*Task requirements*
Set down every entry exactly as it was written.

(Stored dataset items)
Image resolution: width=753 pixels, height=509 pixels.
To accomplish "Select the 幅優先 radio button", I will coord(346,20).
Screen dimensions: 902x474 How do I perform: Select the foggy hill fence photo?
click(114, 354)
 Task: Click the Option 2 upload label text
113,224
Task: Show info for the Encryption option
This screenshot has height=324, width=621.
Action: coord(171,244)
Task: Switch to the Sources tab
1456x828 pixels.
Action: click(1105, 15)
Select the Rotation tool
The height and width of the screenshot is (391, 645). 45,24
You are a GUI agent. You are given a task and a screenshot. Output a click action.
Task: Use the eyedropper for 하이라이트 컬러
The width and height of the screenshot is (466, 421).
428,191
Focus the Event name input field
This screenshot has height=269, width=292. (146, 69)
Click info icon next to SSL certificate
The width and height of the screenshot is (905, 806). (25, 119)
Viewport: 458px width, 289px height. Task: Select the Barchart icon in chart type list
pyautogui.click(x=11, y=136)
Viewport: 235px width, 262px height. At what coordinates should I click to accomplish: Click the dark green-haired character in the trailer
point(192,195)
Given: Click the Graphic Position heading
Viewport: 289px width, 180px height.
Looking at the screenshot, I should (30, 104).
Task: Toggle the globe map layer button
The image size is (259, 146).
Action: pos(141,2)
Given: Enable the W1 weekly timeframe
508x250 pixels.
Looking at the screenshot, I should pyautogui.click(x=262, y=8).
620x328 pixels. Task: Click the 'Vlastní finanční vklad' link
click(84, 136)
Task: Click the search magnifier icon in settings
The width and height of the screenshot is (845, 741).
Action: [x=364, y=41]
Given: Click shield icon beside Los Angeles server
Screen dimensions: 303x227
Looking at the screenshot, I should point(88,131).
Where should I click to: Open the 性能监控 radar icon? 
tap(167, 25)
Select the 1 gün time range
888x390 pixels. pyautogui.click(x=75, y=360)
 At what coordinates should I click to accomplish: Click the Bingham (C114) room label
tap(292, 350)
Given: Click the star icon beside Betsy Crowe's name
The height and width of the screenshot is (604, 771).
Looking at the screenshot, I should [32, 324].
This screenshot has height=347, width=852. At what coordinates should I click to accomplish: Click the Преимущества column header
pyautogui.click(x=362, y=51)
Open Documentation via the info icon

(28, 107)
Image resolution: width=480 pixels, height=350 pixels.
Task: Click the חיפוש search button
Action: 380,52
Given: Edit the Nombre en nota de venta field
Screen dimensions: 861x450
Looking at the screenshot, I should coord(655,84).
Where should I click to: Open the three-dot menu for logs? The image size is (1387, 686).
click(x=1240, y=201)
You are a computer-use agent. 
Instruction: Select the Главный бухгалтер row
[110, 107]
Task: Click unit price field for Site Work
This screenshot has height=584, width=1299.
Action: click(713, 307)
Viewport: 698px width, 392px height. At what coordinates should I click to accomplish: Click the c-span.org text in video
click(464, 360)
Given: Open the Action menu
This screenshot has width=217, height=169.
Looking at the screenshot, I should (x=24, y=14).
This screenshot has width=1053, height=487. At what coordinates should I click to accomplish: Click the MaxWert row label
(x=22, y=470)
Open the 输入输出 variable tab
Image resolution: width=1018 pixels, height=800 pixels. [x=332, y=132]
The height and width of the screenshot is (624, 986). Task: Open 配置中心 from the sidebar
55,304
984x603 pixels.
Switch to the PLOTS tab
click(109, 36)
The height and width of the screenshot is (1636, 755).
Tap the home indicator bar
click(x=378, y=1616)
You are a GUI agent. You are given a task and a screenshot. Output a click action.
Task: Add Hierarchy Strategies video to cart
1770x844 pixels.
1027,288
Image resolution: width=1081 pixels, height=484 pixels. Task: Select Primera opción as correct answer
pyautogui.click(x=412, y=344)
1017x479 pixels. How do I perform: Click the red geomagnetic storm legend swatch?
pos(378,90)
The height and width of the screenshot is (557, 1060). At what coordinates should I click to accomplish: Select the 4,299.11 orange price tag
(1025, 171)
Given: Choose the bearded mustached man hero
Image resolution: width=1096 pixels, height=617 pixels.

*Response to this task*
Image resolution: width=753 pixels, height=509 pixels.
To accomplish "Select the 幅優先 radio button", I will coord(346,20).
Screen dimensions: 902x474 How do I perform: Select the foggy hill fence photo?
click(114, 354)
 Task: Click the Option 2 upload label text
113,224
Task: Show info for the Encryption option
This screenshot has height=324, width=621.
Action: coord(171,244)
Task: Switch to the Sources tab
1456x828 pixels.
Action: click(1105, 15)
Select the Rotation tool
The height and width of the screenshot is (391, 645). 45,24
You are a GUI agent. You are given a task and a screenshot. Output a click action.
Task: Use the eyedropper for 하이라이트 컬러
The width and height of the screenshot is (466, 421).
428,191
Focus the Event name input field
This screenshot has height=269, width=292. (146, 69)
Click info icon next to SSL certificate
The width and height of the screenshot is (905, 806). (25, 119)
Viewport: 458px width, 289px height. Task: Select the Barchart icon in chart type list
pyautogui.click(x=11, y=136)
Viewport: 235px width, 262px height. At what coordinates should I click to accomplish: Click the dark green-haired character in the trailer
point(192,195)
Given: Click the Graphic Position heading
Viewport: 289px width, 180px height.
Looking at the screenshot, I should (30, 104).
Task: Toggle the globe map layer button
The image size is (259, 146).
Action: pos(141,2)
Given: Enable the W1 weekly timeframe
508x250 pixels.
Looking at the screenshot, I should pyautogui.click(x=262, y=8).
620x328 pixels. Task: Click the 'Vlastní finanční vklad' link
click(84, 136)
Task: Click the search magnifier icon in settings
The width and height of the screenshot is (845, 741).
Action: [x=364, y=41]
Given: Click shield icon beside Los Angeles server
Screen dimensions: 303x227
Looking at the screenshot, I should point(88,131).
Where should I click to: Open the 性能监控 radar icon? 
tap(167, 25)
Select the 1 gün time range
888x390 pixels. pyautogui.click(x=75, y=360)
 At what coordinates should I click to accomplish: Click the Bingham (C114) room label
tap(292, 350)
Given: Click the star icon beside Betsy Crowe's name
The height and width of the screenshot is (604, 771).
Looking at the screenshot, I should [32, 324].
This screenshot has height=347, width=852. At what coordinates should I click to accomplish: Click the Преимущества column header
pyautogui.click(x=362, y=51)
Open Documentation via the info icon

(28, 107)
Image resolution: width=480 pixels, height=350 pixels.
Task: Click the חיפוש search button
Action: 380,52
Given: Edit the Nombre en nota de venta field
Screen dimensions: 861x450
Looking at the screenshot, I should coord(655,84).
Where should I click to: Open the three-dot menu for logs? The image size is (1387, 686).
click(x=1240, y=201)
You are a computer-use agent. 
Instruction: Select the Главный бухгалтер row
[110, 107]
Task: Click unit price field for Site Work
This screenshot has height=584, width=1299.
Action: click(713, 307)
Viewport: 698px width, 392px height. At what coordinates should I click to accomplish: Click the c-span.org text in video
click(464, 360)
Given: Open the Action menu
This screenshot has width=217, height=169.
Looking at the screenshot, I should (x=24, y=14).
This screenshot has width=1053, height=487. At what coordinates should I click to accomplish: Click the MaxWert row label
(x=22, y=470)
Open the 输入输出 variable tab
Image resolution: width=1018 pixels, height=800 pixels. [x=332, y=132]
The height and width of the screenshot is (624, 986). Task: Open 配置中心 from the sidebar
55,304
984x603 pixels.
Switch to the PLOTS tab
click(109, 36)
The height and width of the screenshot is (1636, 755).
Tap the home indicator bar
click(x=378, y=1616)
You are a GUI agent. You are given a task and a screenshot. Output a click action.
Task: Add Hierarchy Strategies video to cart
1770x844 pixels.
1027,288
Image resolution: width=1081 pixels, height=484 pixels. Task: Select Primera opción as correct answer
pyautogui.click(x=412, y=344)
1017x479 pixels. How do I perform: Click the red geomagnetic storm legend swatch?
pos(378,90)
The height and width of the screenshot is (557, 1060). At what coordinates should I click to accomplish: Select the 4,299.11 orange price tag
(1025, 171)
Given: Choose the bearded mustached man hero
Image resolution: width=1096 pixels, height=617 pixels.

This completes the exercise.